[INSTRUCTIONS FOR THE TASK] Would you repeat each line below precisely as it stands?

[DATASET ENTRIES]
--------------------------------

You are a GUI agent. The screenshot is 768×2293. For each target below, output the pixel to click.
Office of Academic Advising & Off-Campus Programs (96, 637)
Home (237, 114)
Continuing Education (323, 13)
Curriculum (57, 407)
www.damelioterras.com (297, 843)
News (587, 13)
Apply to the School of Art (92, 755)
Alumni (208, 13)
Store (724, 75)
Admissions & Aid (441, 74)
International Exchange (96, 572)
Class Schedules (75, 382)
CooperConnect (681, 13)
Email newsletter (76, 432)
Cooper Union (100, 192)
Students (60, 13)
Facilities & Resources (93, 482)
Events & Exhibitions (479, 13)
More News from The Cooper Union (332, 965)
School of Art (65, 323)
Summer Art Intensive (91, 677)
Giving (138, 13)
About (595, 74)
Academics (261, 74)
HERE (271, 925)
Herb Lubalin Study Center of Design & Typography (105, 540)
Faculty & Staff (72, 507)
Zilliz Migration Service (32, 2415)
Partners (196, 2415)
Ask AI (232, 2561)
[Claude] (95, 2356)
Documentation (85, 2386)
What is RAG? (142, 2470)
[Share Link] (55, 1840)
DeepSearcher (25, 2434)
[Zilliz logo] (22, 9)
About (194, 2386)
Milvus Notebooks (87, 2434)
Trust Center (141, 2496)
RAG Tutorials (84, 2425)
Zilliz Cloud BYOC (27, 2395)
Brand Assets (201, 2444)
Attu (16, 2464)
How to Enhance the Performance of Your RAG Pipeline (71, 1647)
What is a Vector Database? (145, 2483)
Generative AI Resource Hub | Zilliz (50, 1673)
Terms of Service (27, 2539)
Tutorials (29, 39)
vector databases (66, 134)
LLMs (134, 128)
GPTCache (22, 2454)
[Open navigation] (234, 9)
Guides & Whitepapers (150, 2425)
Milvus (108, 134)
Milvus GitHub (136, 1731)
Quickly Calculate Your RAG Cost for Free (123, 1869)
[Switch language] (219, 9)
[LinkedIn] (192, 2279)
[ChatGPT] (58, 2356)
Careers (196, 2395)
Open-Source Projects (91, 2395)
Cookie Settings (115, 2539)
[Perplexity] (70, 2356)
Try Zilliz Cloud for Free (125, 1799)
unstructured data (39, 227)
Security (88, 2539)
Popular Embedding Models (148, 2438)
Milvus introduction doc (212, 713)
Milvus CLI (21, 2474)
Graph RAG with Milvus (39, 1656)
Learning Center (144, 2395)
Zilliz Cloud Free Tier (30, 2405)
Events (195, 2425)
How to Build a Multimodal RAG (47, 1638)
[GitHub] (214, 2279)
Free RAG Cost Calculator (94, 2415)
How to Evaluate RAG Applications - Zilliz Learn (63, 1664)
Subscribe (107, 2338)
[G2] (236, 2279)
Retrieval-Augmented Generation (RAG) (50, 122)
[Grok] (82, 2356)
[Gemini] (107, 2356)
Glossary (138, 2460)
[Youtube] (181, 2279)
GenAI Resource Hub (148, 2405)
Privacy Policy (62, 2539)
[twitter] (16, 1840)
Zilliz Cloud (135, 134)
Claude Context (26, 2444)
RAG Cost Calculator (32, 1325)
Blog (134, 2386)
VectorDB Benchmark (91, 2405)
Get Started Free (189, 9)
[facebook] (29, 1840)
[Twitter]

--------------------------------

[ANSWER BELOW]
You are a GUI agent. The screenshot is 768×2293. For each target below, output the pixel to click.
Office of Academic Advising & Off-Campus Programs (96, 637)
Home (237, 114)
Continuing Education (323, 13)
Curriculum (57, 407)
www.damelioterras.com (297, 843)
News (587, 13)
Apply to the School of Art (92, 755)
Alumni (208, 13)
Store (724, 75)
Admissions & Aid (441, 74)
International Exchange (96, 572)
Class Schedules (75, 382)
CooperConnect (681, 13)
Email newsletter (76, 432)
Cooper Union (100, 192)
Students (60, 13)
Facilities & Resources (93, 482)
Events & Exhibitions (479, 13)
More News from The Cooper Union (332, 965)
School of Art (65, 323)
Summer Art Intensive (91, 677)
Giving (138, 13)
About (595, 74)
Academics (261, 74)
HERE (271, 925)
Herb Lubalin Study Center of Design & Typography (105, 540)
Faculty & Staff (72, 507)
Zilliz Migration Service (32, 2415)
Partners (196, 2415)
Ask AI (232, 2561)
[Claude] (95, 2356)
Documentation (85, 2386)
What is RAG? (142, 2470)
[Share Link] (55, 1840)
DeepSearcher (25, 2434)
[Zilliz logo] (22, 9)
About (194, 2386)
Milvus Notebooks (87, 2434)
Trust Center (141, 2496)
RAG Tutorials (84, 2425)
Zilliz Cloud BYOC (27, 2395)
Brand Assets (201, 2444)
Attu (16, 2464)
How to Enhance the Performance of Your RAG Pipeline (71, 1647)
What is a Vector Database? (145, 2483)
Generative AI Resource Hub | Zilliz (50, 1673)
Terms of Service (27, 2539)
Tutorials (29, 39)
vector databases (66, 134)
LLMs (134, 128)
GPTCache (22, 2454)
[Open navigation] (234, 9)
Guides & Whitepapers (150, 2425)
Milvus (108, 134)
Milvus GitHub (136, 1731)
Quickly Calculate Your RAG Cost for Free (123, 1869)
[Switch language] (219, 9)
[LinkedIn] (192, 2279)
[ChatGPT] (58, 2356)
Careers (196, 2395)
Open-Source Projects (91, 2395)
Cookie Settings (115, 2539)
[Perplexity] (70, 2356)
Try Zilliz Cloud for Free (125, 1799)
unstructured data (39, 227)
Security (88, 2539)
Popular Embedding Models (148, 2438)
Milvus introduction doc (212, 713)
Milvus CLI (21, 2474)
Graph RAG with Milvus (39, 1656)
Learning Center (144, 2395)
Zilliz Cloud Free Tier (30, 2405)
Events (195, 2425)
How to Build a Multimodal RAG (47, 1638)
[GitHub] (214, 2279)
Free RAG Cost Calculator (94, 2415)
How to Evaluate RAG Applications - Zilliz Learn (63, 1664)
Subscribe (107, 2338)
[G2] (236, 2279)
Retrieval-Augmented Generation (RAG) (50, 122)
[Grok] (82, 2356)
[Gemini] (107, 2356)
Glossary (138, 2460)
[Youtube] (181, 2279)
GenAI Resource Hub (148, 2405)
Privacy Policy (62, 2539)
[twitter] (16, 1840)
Zilliz Cloud (135, 134)
Claude Context (26, 2444)
RAG Cost Calculator (32, 1325)
Blog (134, 2386)
VectorDB Benchmark (91, 2405)
Get Started Free (189, 9)
[facebook] (29, 1840)
[Twitter]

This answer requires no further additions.